Chris Woods
30th August 2019
Completed for the Capstone Project for John Hopkins University, Data Science Specialisation.
This presentation describes the Text Predictor App I created for the Data Science Specialisation run by the John Hopkins University via Coursera who partnered with SwiftKey to apply data science in the area of natural language processing.
The objective of this project was to build a working model that would predict the next word based on those previously input.
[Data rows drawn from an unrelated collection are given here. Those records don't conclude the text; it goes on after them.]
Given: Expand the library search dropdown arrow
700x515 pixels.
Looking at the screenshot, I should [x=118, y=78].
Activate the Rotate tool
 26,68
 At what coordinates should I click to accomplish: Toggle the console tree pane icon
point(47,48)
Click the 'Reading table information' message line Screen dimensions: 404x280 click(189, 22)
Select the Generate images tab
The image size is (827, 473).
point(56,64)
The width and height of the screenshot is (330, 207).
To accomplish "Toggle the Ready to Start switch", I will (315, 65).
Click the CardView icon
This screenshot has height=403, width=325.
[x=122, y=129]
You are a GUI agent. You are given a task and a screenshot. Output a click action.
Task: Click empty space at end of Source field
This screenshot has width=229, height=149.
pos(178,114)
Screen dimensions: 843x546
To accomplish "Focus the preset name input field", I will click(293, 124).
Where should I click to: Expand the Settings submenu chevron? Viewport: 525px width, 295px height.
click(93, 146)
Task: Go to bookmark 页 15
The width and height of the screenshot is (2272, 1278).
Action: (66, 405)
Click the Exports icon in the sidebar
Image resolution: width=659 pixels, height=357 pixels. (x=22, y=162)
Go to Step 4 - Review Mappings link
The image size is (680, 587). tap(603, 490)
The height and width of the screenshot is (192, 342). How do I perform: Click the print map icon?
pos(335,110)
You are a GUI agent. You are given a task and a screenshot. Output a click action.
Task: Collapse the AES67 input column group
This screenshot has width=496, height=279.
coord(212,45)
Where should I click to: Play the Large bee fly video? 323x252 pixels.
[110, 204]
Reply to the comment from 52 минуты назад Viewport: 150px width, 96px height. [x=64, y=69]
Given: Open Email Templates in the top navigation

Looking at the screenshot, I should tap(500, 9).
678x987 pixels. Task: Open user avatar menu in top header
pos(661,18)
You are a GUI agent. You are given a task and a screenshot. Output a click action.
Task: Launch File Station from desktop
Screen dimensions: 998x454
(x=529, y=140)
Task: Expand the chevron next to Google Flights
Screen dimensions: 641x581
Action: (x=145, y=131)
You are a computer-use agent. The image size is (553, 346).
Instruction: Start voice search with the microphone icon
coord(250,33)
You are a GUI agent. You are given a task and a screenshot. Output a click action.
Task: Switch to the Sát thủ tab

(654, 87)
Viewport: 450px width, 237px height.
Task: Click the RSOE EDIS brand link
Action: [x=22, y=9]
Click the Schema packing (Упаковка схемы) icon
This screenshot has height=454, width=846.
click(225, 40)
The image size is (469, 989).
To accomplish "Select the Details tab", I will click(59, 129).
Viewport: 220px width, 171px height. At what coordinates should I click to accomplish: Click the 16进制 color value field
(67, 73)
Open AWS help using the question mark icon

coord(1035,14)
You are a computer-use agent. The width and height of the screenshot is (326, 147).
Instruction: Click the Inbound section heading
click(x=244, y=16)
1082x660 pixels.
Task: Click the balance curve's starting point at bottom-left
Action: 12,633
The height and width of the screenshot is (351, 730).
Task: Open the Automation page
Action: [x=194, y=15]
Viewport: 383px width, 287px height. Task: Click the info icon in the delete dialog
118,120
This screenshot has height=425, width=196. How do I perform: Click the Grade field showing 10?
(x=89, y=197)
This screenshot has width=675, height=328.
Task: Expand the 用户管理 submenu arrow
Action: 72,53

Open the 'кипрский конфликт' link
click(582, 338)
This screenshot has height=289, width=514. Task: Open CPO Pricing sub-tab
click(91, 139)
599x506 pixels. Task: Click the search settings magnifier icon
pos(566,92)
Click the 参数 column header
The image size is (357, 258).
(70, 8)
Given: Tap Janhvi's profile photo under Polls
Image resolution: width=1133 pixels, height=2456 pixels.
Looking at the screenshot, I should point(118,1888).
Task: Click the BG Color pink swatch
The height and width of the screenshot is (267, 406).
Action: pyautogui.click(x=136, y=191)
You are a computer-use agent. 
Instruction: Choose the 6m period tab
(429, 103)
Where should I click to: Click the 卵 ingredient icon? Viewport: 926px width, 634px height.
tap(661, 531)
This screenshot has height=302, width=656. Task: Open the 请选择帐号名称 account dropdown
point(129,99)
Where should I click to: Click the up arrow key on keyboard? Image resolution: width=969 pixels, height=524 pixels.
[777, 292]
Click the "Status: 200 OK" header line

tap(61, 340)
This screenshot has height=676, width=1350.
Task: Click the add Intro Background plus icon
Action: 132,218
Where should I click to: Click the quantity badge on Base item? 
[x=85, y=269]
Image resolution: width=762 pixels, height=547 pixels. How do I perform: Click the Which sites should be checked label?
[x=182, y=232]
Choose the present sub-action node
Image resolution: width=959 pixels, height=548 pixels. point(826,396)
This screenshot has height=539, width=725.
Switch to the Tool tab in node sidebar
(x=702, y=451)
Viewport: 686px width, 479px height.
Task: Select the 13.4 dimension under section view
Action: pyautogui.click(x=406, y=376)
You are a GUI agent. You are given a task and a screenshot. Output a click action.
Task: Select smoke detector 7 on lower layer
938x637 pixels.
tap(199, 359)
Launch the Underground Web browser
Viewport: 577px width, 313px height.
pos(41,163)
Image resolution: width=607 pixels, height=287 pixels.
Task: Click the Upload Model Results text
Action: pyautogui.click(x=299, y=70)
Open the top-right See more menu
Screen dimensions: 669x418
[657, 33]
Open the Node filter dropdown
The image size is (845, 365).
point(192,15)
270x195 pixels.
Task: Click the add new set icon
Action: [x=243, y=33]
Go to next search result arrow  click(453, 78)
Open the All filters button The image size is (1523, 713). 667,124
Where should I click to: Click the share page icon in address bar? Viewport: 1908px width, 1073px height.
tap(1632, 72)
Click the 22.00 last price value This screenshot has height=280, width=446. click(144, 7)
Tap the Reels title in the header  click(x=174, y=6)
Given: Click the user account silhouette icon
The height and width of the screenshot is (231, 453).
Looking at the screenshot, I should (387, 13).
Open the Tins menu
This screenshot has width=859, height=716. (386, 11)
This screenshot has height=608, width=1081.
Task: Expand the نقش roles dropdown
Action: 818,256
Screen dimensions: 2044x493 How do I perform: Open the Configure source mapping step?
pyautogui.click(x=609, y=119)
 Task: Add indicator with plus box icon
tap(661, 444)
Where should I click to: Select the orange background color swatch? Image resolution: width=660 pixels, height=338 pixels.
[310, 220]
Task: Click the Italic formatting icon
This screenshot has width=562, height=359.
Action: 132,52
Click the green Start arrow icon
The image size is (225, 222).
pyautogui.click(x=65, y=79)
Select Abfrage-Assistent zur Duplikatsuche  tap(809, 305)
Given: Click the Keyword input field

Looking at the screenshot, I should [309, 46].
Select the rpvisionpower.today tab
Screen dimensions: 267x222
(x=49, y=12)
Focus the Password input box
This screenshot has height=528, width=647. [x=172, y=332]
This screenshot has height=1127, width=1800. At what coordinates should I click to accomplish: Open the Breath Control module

The data used in the model came from a corpus called HC Corpora, made up of three files (tweets, news articles and blog posts).
The model is delivered via a Shiny App which can be accessed via https://chriswoodssays.shinyapps.io/TextPredictorApp/.
I developed the algorithm by creating n-grams (combinations of n words) found within the training text, e.g. 'I live in'. I initially planned to do this on the basis of 2, 3 and 4 grams but for reasons of performance within Shiny, limited it to 2 and 3 grams. I also used a 20% sample of each of the 3 files (Twitter, News and Blogs).
I used the Quanteda package to create the 2 and 3 grams. For performance reasons, I did this in advance, saving them to files which are included as part of the App. Profanities (not exhaustive), punctuation, hyphens, Twitter handles, symbols and n-grams that only appear once are removed. The latter removes a very high volume, allowing a greater focus on those that appear more consistently.
The App takes the last 1 or 2 words input and uses the Stupid Backoff Method to score entries in the n-gram files and select those with the highest probability. See final slide for an example.
Once the App is loaded, the user must simply type a word or phrase into the text box. Whenever one or more matches are found, the top 10 will be shown on the chart. A higher number may be shown if there are words with the same score within the top 10.
Stupid Backoff Example
If 'I live in' is input and the 'live in the' 3-gram appears more times than any other 'live in…' 3-gram in the training data, then this will have the highest probality. If there are no such occurrences in the data, it will 'back off' to 2-grams that start with 'in'.